Pennsylvania Police Challenged in Catching Texting Motorists

By Melissa Daniels, Pittsburgh Tribune-review | February 4, 2016

Cambria County, Pennsylvania, Assistant District Attorney Heath Long could not prove that a young man was texting when he careened his pickup into another, killing a grandfather and his teenaged granddaughter.

“What we did know is a very short period of time before he called 911, he received a text,” Long said, “but we could not show that he read it.”

Long could show that the defendant texted earlier during his drive from a few miles down the road, and had crossed the center line before the crash. Prosecutors accepted a plea deal for two counts of involuntary manslaughter and one of texting while driving.
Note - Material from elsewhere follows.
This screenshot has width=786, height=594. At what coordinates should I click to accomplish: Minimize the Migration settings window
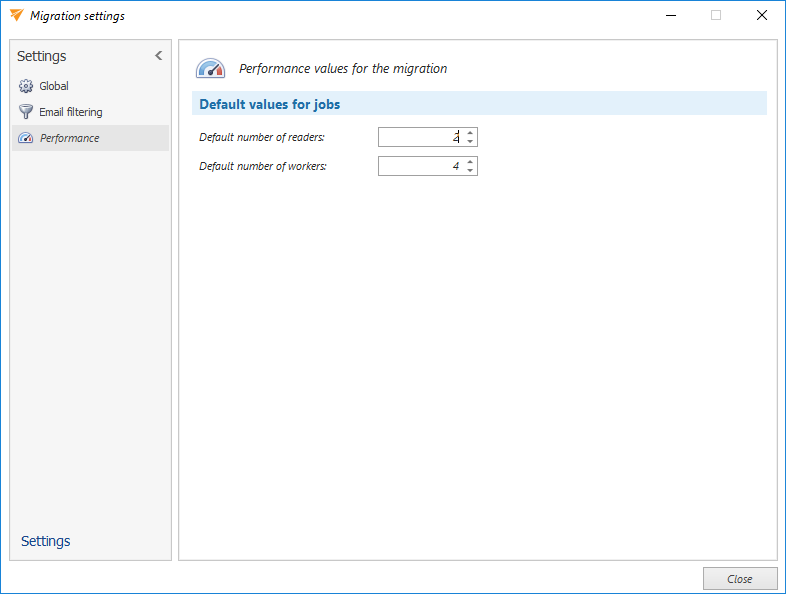[669, 16]
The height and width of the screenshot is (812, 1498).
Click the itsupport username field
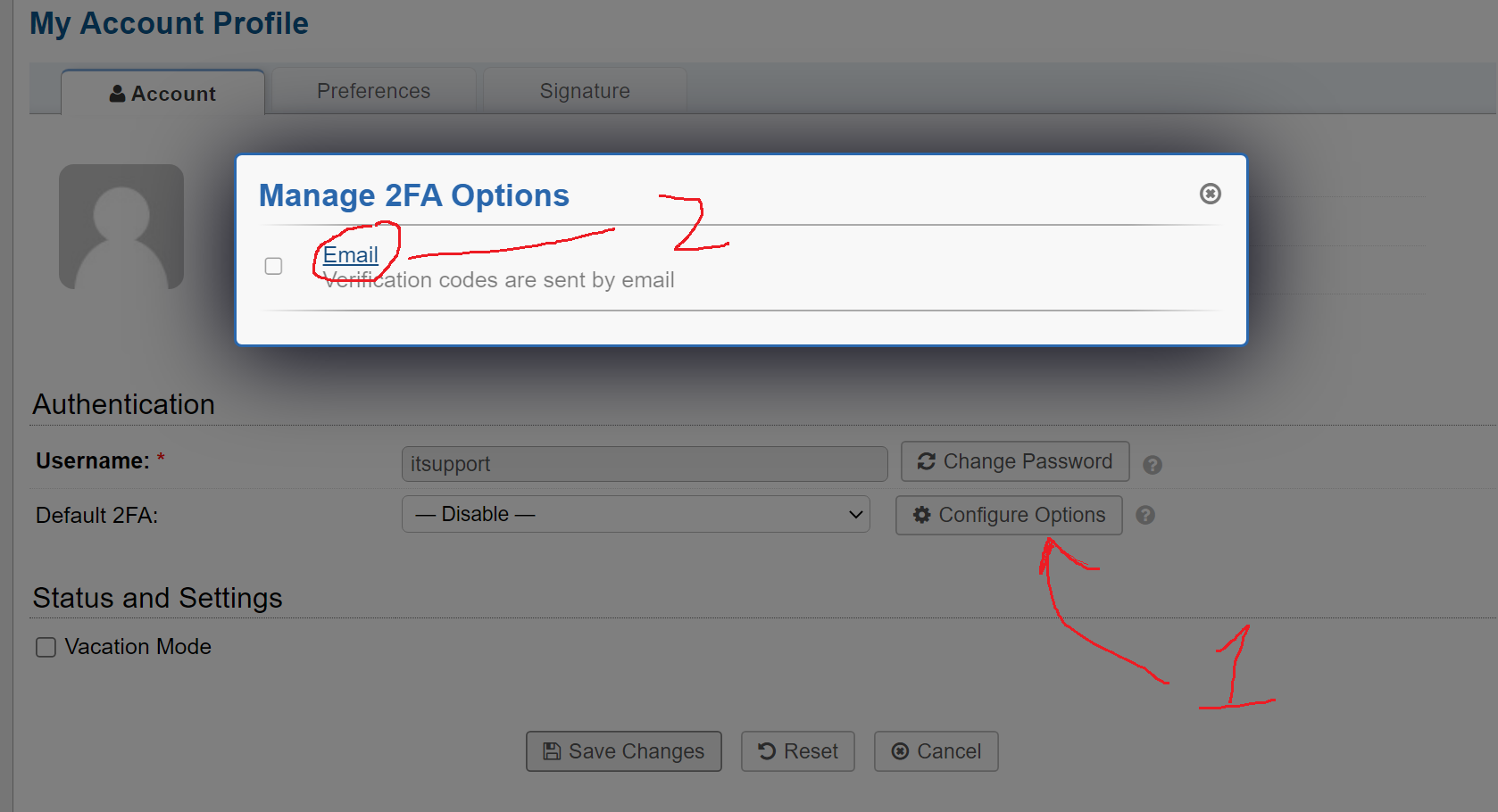(644, 463)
Pennsylvania’s anti-texting law has yielded thousands of citations in almost four years since it was enacted, but crashes involving cellphones numbered 922 and claimed 10 lives in 2014, PennDOT statistics show — far fewer than motorcycle crashes that killed 186 people, but roughly the same number of deaths as crashes involving deer.

About 1.2 million car crashes in 2013 involved drivers talking on phones, according to the National Safety Council, and at least 341,000 involved text messaging.
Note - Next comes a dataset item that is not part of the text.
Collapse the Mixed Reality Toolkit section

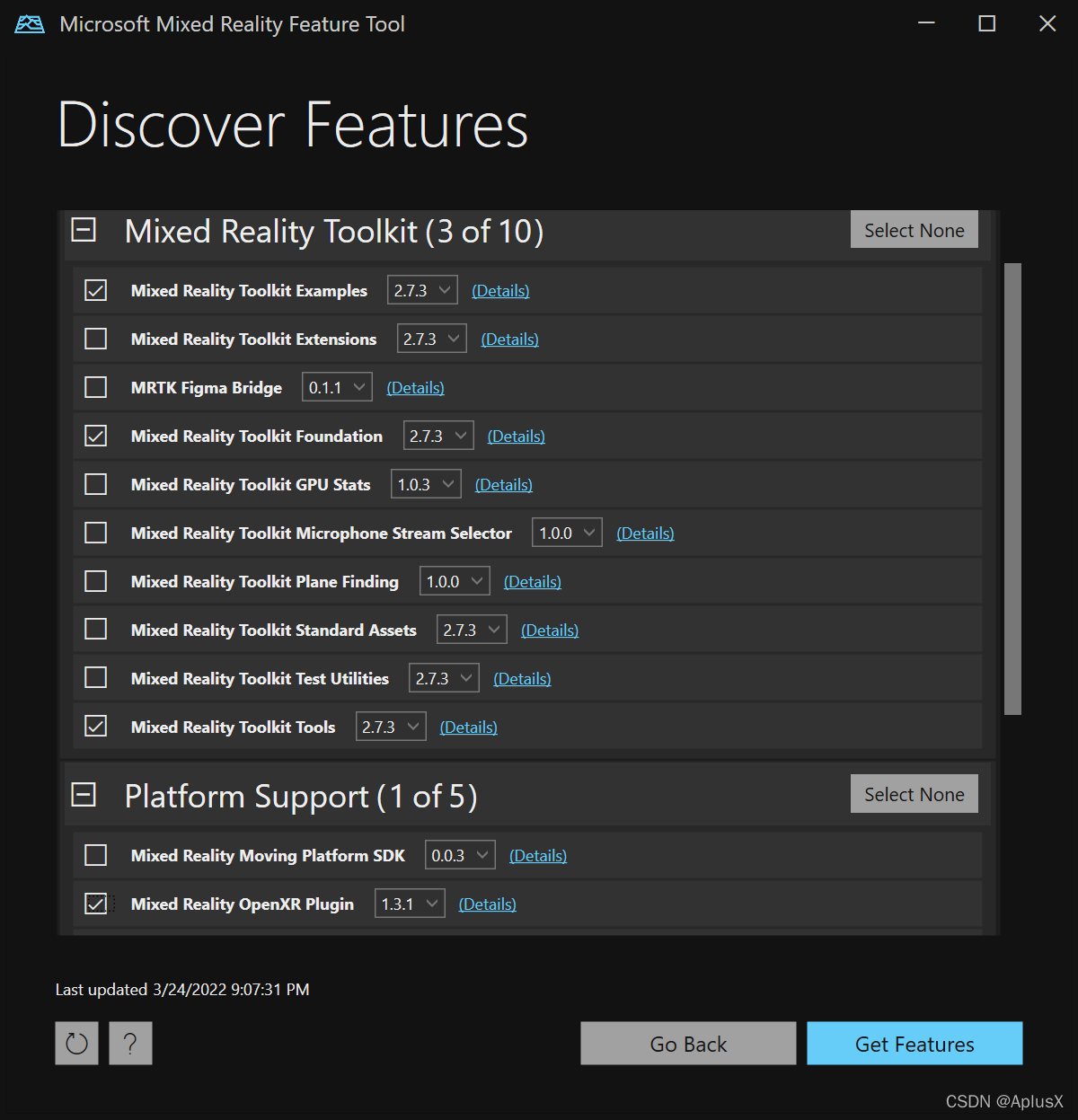84,231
Long, who has spent about two decades prosecuting car crash cases, said distracted driving cases are among the most difficult to prove. Phone records take months, even years, to produce, he said.
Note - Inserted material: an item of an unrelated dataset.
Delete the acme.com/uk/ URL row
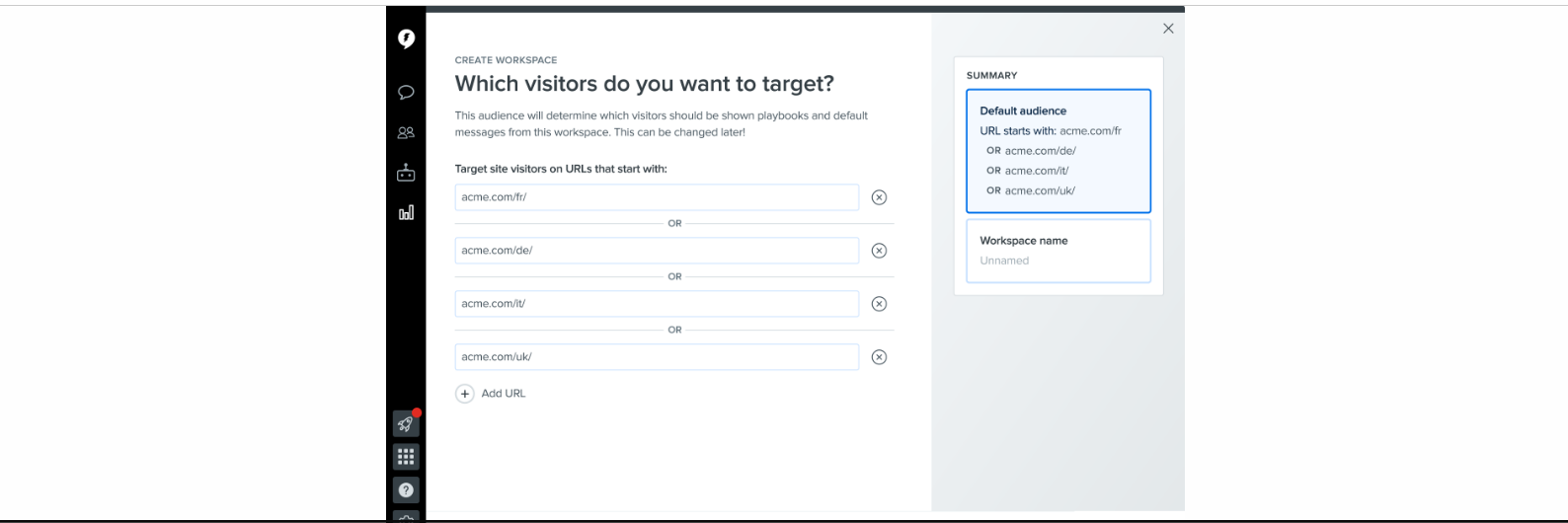The height and width of the screenshot is (523, 1568). coord(879,357)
Police can have difficulty in catching drivers texting, and the Pennsylvania law does not encompass the myriad uses of modern phones such as using GPS, taking a selfie or talking on the phone.

“Sometimes, it’s just an accident, and sometimes, an accident’s a criminal offense,” Long said. “It’s hard for someone who has just lost a loved one to know the difference. Sometimes it’s hard for us to determine the difference.”

Allowable Exceptions

Mt. Lebanon police Lt. Duane Fisher has spent more than two decades in emergency services and law enforcement. He suspects distracted driving is as much of a safety hazard as drunken driving.

“People are sending messages, playing games, looking up stuff, reading their email,” Fisher said. “It’s just like driving around with a laptop computer. People wouldn’t do that, so why would people do that on your cellphone?”

Police in Western Pennsylvania are challenged in trailing a suspected texting driver because of quick changes in municipal boundaries on main roads, Fisher said. And someone holding a phone is not necessarily texting, which is what the law spells out as a crime.

“You have to watch a vehicle for a little bit in order to determine whether or not they’re committing an infraction,” he said. “Use it as a GPS or to access a phone call — those are allowable exceptions.”

Pennsylvania State Police Trooper Adam Reed said that although it’s difficult to quantify the extent to which the anti-texting law has been a deterrent, state police issued 387 texting-while-driving citations in 2015, up from 268 in the year before.

“Our troopers are getting better at looking for it, knowing the indicators of a driver that is, maybe, texting and driving at the same time,” Reed said.

Fisher said it would be easier to police distracted drivers if the state banned hand-held cellphone use. Fourteen states have such a ban, according to the Governors Highway Safety Association.

“Nobody really thinks about using their cellphones as being that criminal,” Fisher said. “That’s a paradigm we have to change.”

Many Distractions

Changes to driving laws don’t come easily, said state Rep. Kathy Watson, R-Bucks County, who spearheaded efforts to ban texting five years ago.

Before that, she spent eight years muscling through a package of teen driving safety laws. One safety measure limited the number of passengers — a scientifically proven distraction, Watson said — who can accompany a driver younger than 18.

She expects phone laws to take a similar path over time.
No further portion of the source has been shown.